[Stored data Boundary: Start]

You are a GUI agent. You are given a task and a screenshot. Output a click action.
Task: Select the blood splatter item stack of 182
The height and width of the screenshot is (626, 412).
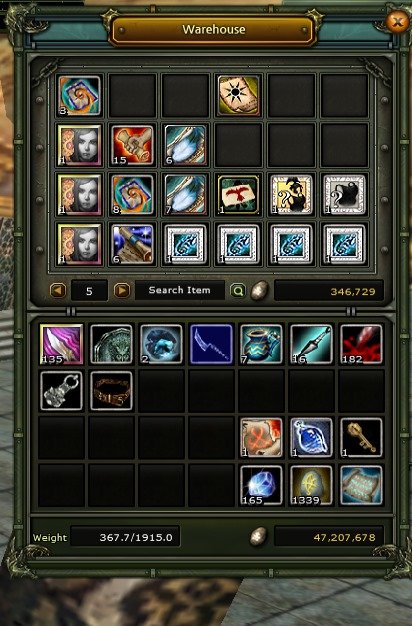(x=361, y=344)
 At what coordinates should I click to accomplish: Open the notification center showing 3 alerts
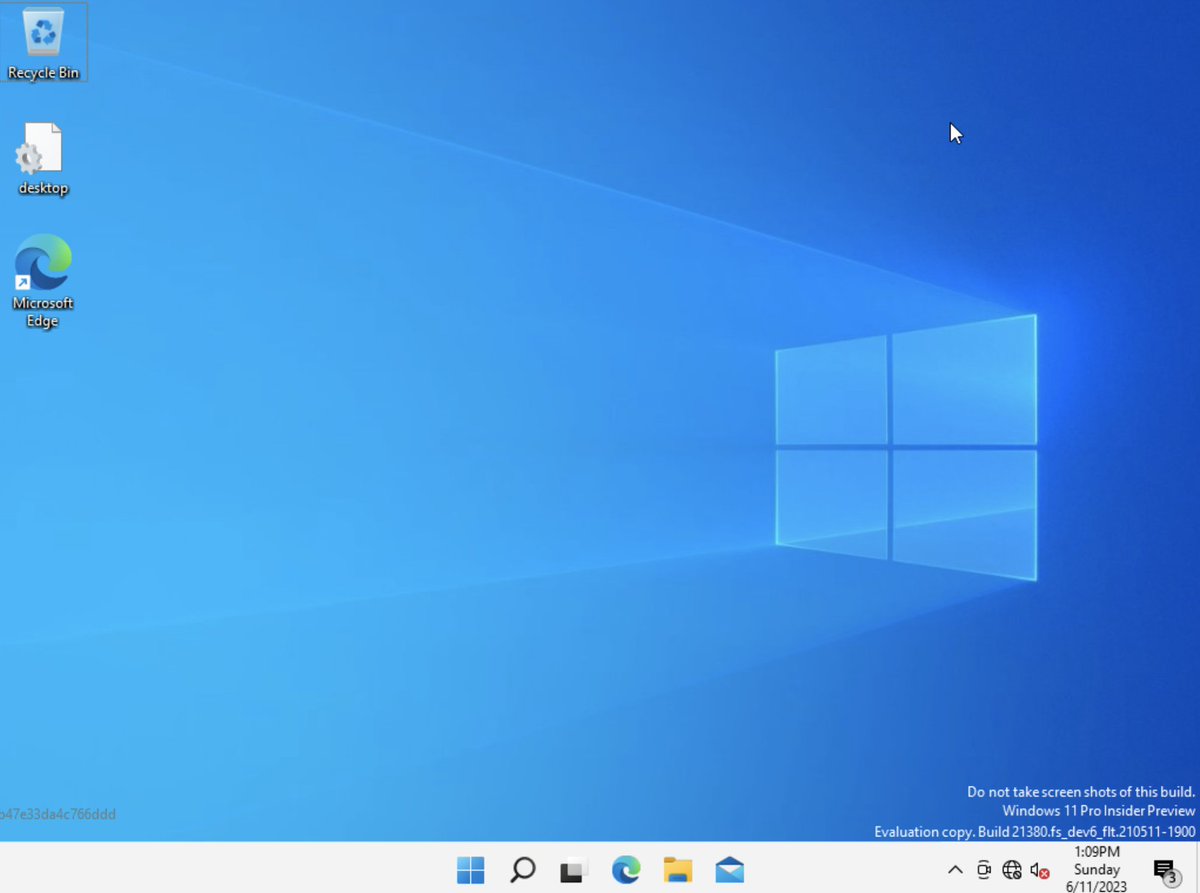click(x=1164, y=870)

[Stored data Boundary: End]
[Stored data Boundary: Start]

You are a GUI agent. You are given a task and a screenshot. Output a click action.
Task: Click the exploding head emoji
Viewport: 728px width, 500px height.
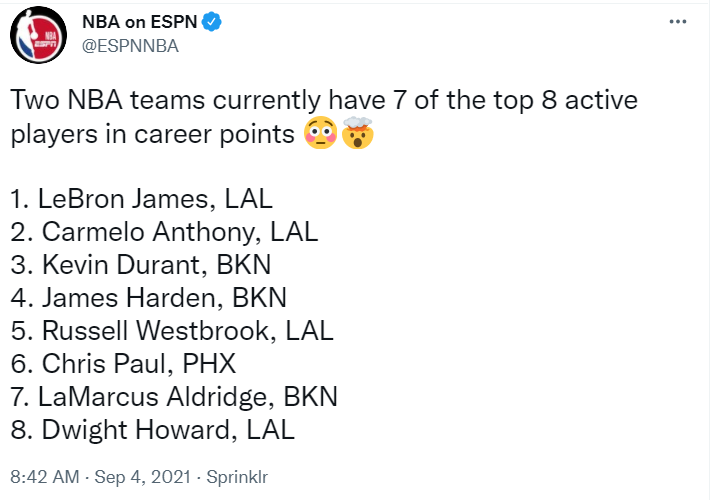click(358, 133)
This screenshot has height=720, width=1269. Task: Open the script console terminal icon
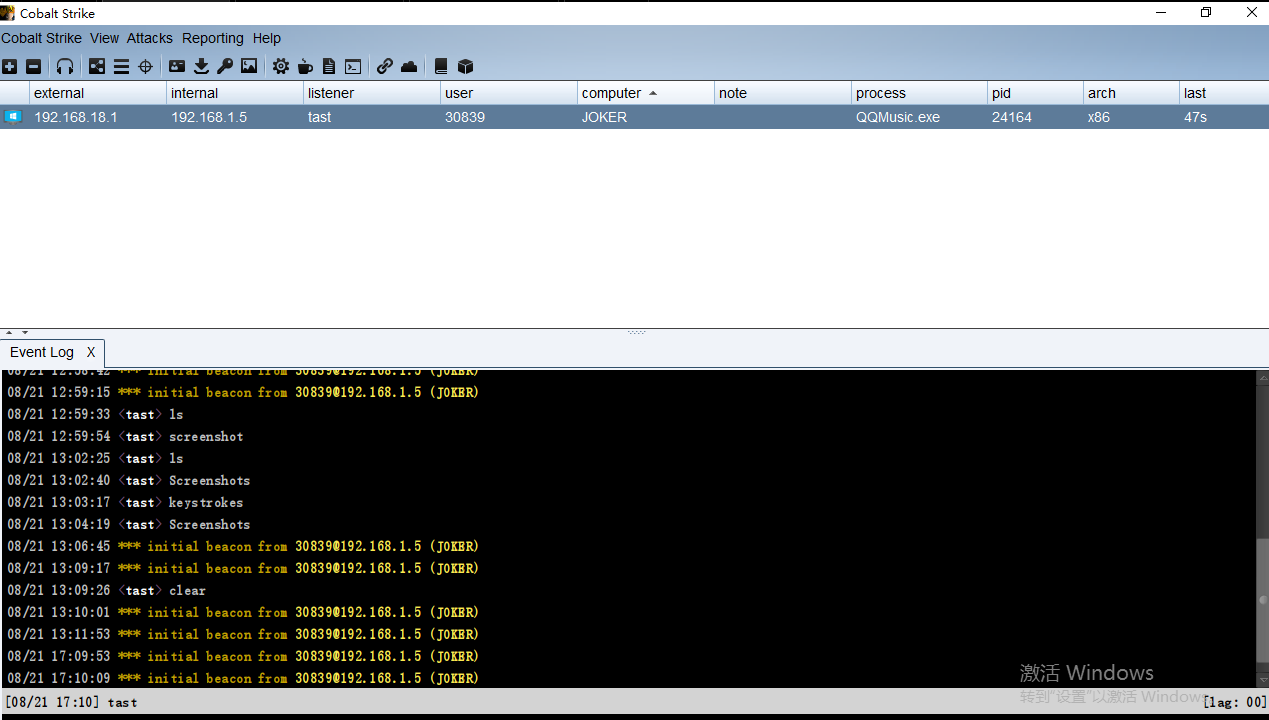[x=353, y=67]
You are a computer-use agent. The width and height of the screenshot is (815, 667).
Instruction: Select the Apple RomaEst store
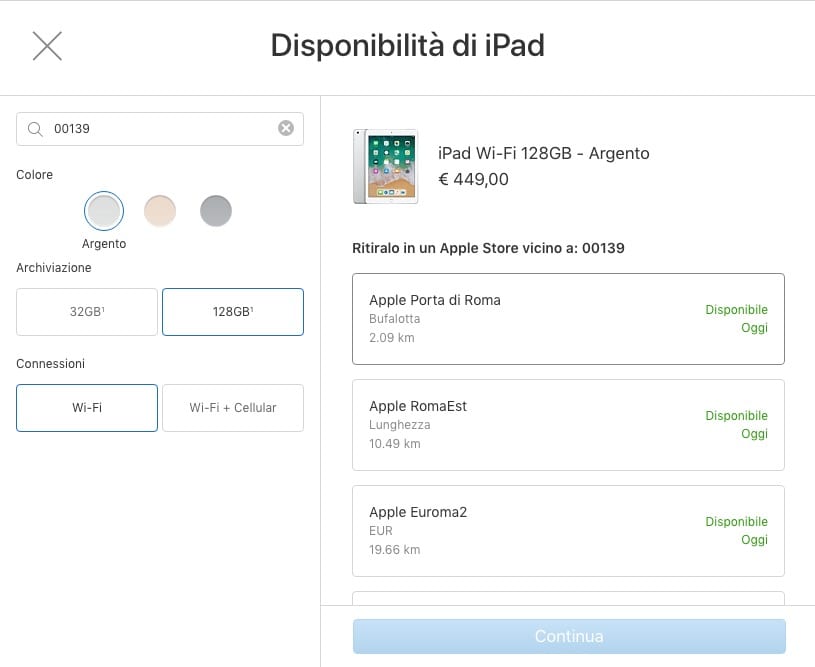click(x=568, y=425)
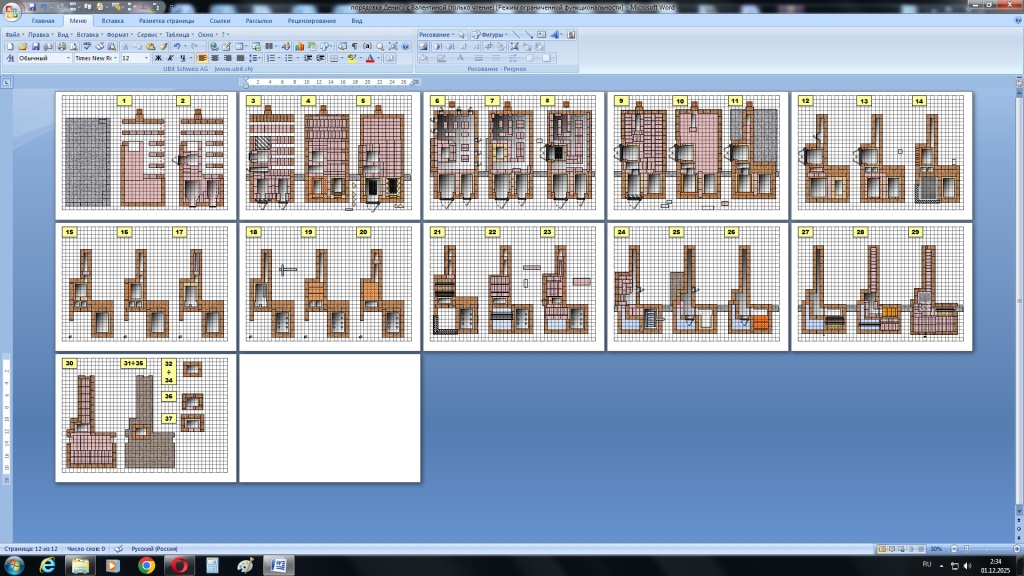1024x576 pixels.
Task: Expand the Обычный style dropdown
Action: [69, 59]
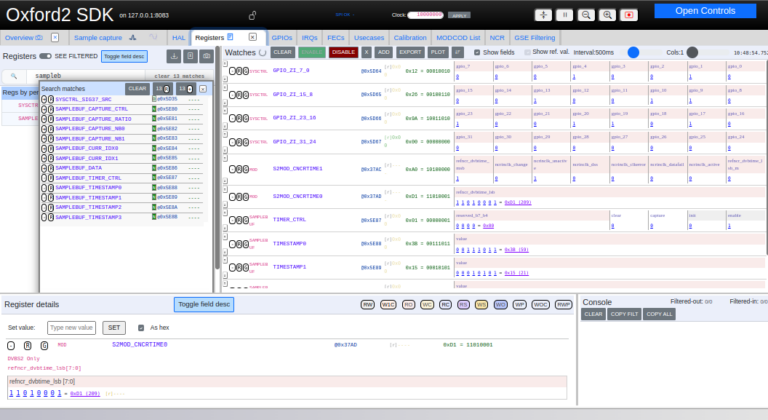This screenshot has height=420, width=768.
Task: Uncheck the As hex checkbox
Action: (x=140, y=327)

[Stored data Boundary: End]

> [Aim of the task]
Transcribe only the lines above that start at the line containing "Viewport: 728px width, 500px height." and end at the line containing "You are a computer-use". Omit pictures.

> [Your response]
Viewport: 728px width, 500px height.
click(358, 133)
This screenshot has height=720, width=1269. Task: Open the script console terminal icon
[x=353, y=67]
You are a computer-use agent. The width and height of the screenshot is (815, 667).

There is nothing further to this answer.